Updated: Sep 17, 2022



Jane Nelsen, author of the "Positive Discipline" book series,

asks parents facing any issue to honestly ask themselves:

"What do I really want? Do I want blame? …or solutions?"

For me, this bit of advice opened up my whole world. The impact of this information has spread to our schools and right brain education programs all around the world. Right-brain children thrive in environments that support them and to do that, we need to guide them to seek solutions.


STEP 3: SEEK SOLUTIONS


MY OWN TURN-AROUND


Early on in my own parenting, when my two eldest children were still quite small, I had a lot of unconscious reactions. If a mess had been left on the living room floor, I'd want to know who did it and correct them right away. I wanted to blame. But, I wasn't conscious of it.


When I read Positive Discipline, I had an "aha" moment. I realized that I was continually dragging the children down into the pain of their misbehavior. It didn't transform them - and it didn't give the house a good feeling.


So, I took out a big, thick marker and made a sign on my refrigerator so that I would see it each day: DO I WANT BLAME OR SOLUTIONS?

» **Tasks**
1. Reproduce the Positive Discipline passage word for word between "asks parents facing" and "to seek solutions.", inclusive.
2. According to the Positive Discipline passage, why was the writer's early habit of blaming the children unhelpful? Answer in one to three sentences.
3. Answer these questions from the Positive Discipline passage:
(a) Who wrote the "Positive Discipline" book series?
(b) What did the writer want to do when a mess was left on the living room floor?
(c) Where did the writer put the sign?
The data after the Positive Discipline passage is not needed.

» **Input data**
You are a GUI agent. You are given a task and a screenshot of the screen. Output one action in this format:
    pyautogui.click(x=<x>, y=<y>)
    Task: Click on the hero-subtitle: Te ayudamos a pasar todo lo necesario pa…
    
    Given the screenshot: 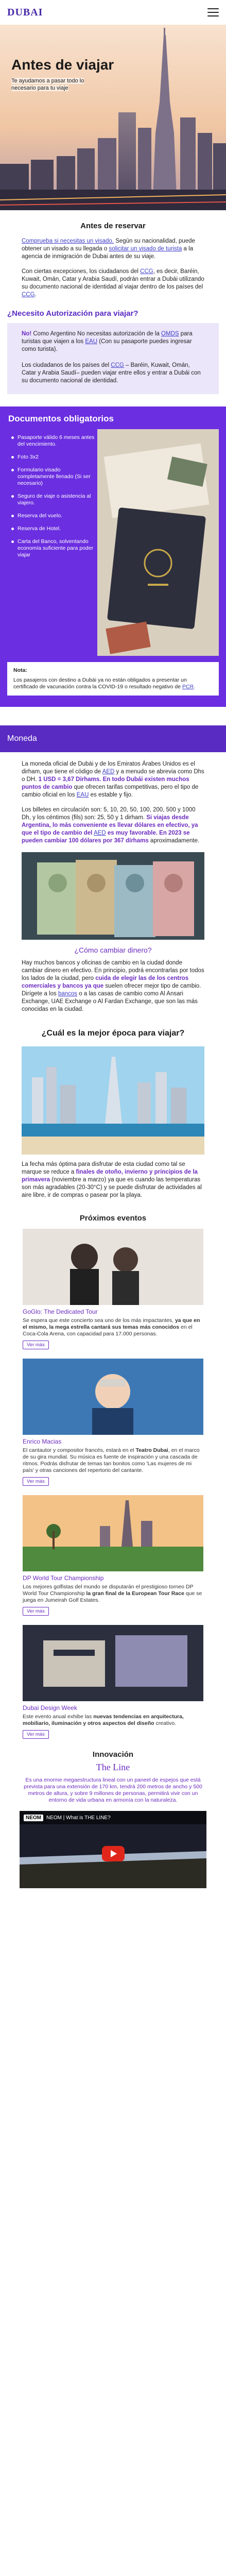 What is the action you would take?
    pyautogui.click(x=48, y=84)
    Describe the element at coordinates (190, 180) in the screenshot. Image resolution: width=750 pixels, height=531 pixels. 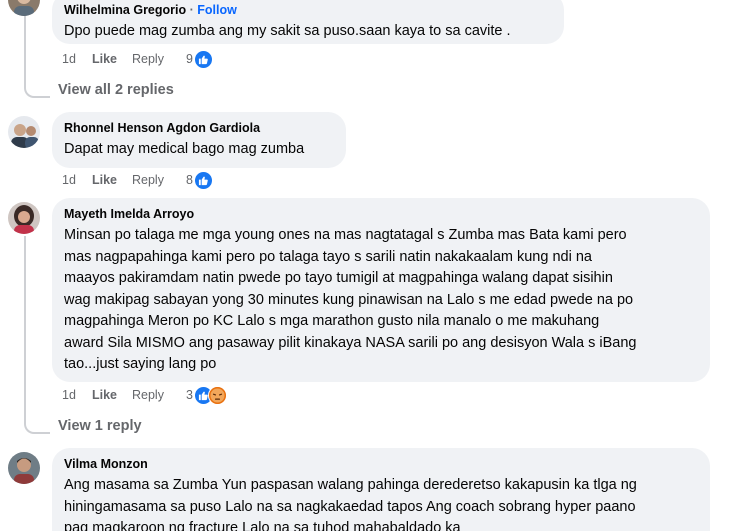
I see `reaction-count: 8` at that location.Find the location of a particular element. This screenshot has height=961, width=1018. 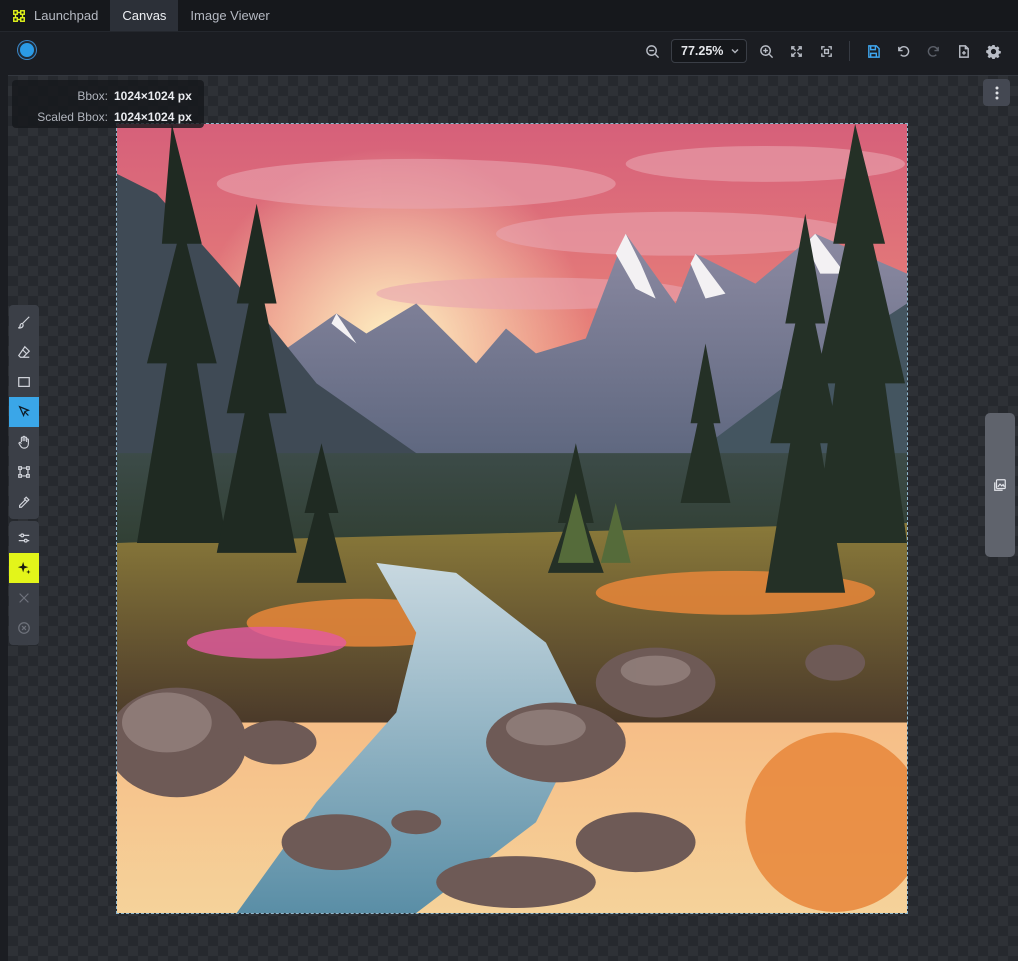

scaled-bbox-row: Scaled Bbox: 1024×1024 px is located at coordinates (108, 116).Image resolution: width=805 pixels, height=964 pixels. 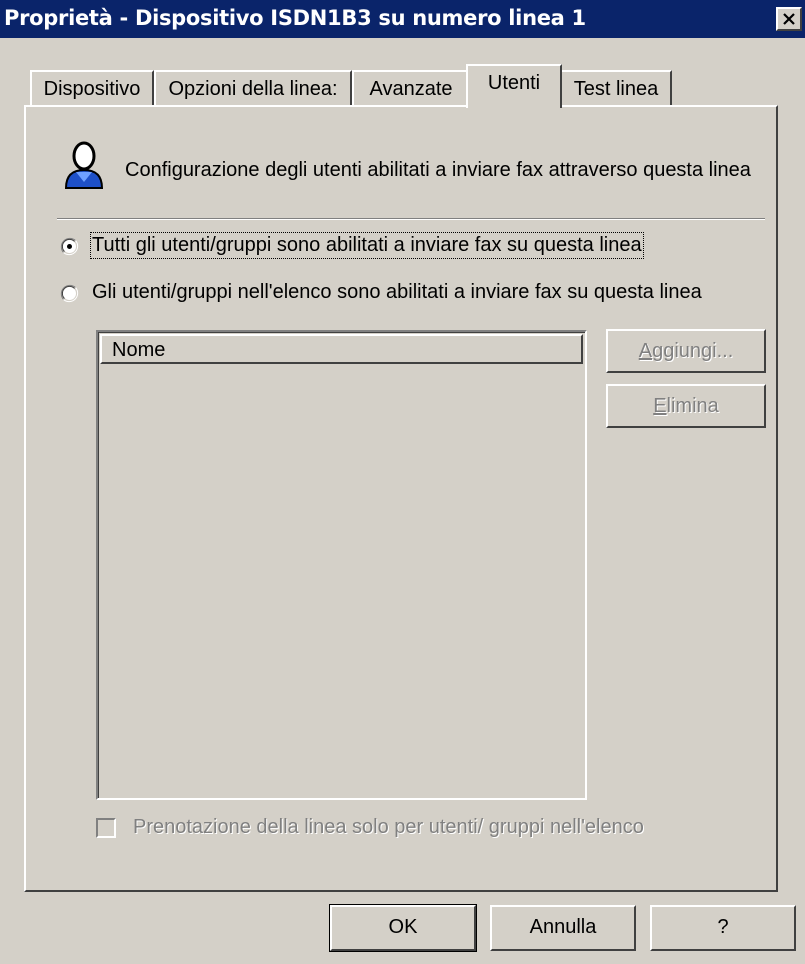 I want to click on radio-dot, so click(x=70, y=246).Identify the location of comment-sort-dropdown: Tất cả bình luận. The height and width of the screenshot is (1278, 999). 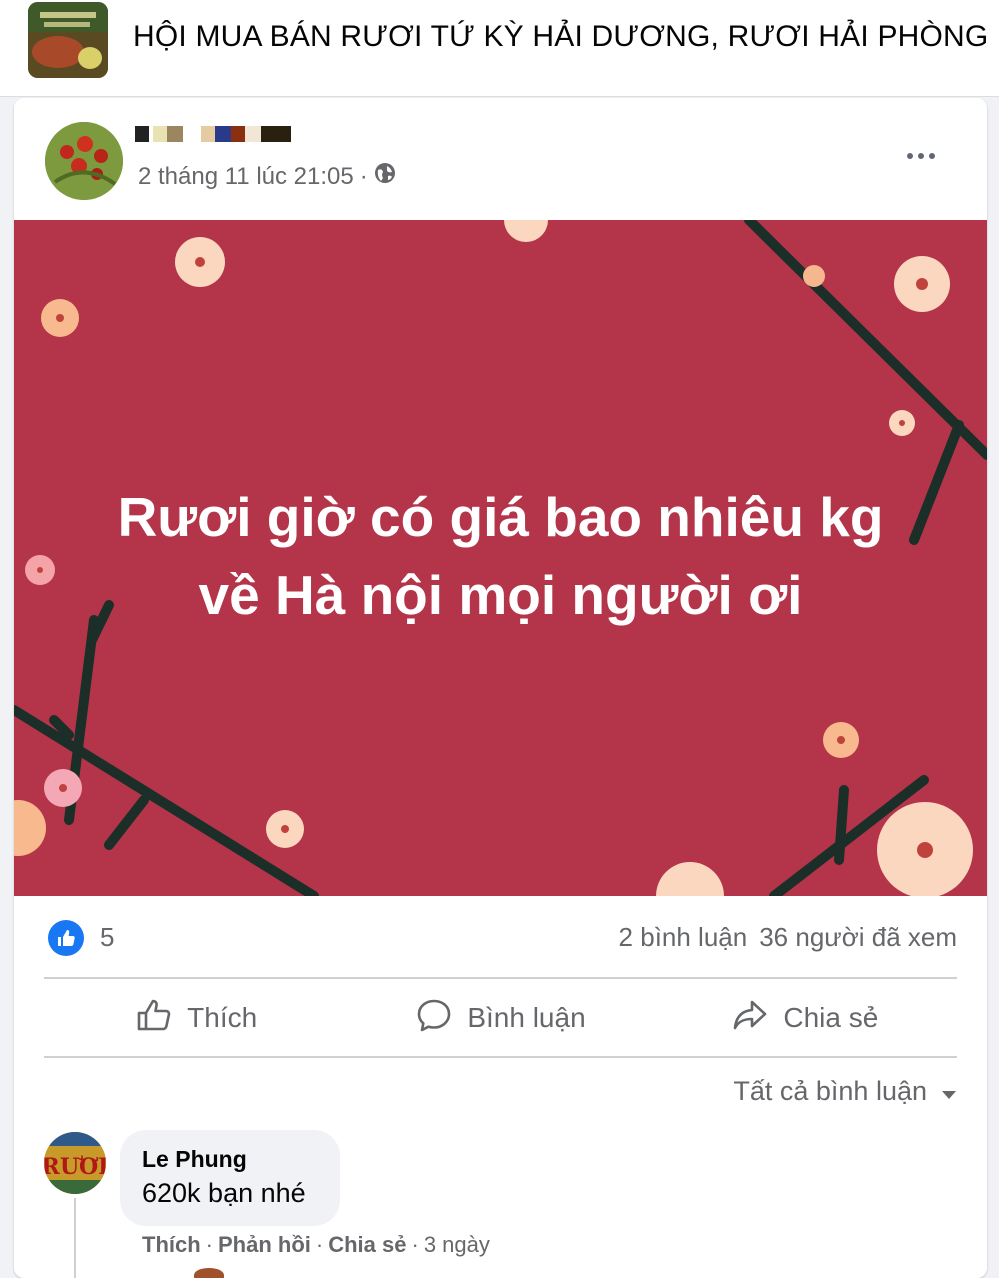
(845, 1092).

» **Expected outputs**
1.
asks parents facing any issue to honestly ask themselves:

"What do I really want? Do I want blame? …or solutions?"

For me, this bit of advice opened up my whole world. The impact of this information has spread to our schools and right brain education programs all around the world. Right-brain children thrive in environments that support them and to do that, we need to guide them to seek solutions.

2. It kept dragging the children down into the pain of their misbehavior. It didn't transform them, and it didn't give the house a good feeling.

3.
(a) Jane Nelsen.
(b) The writer wanted to know who did it and correct them right away.
(c) On the refrigerator.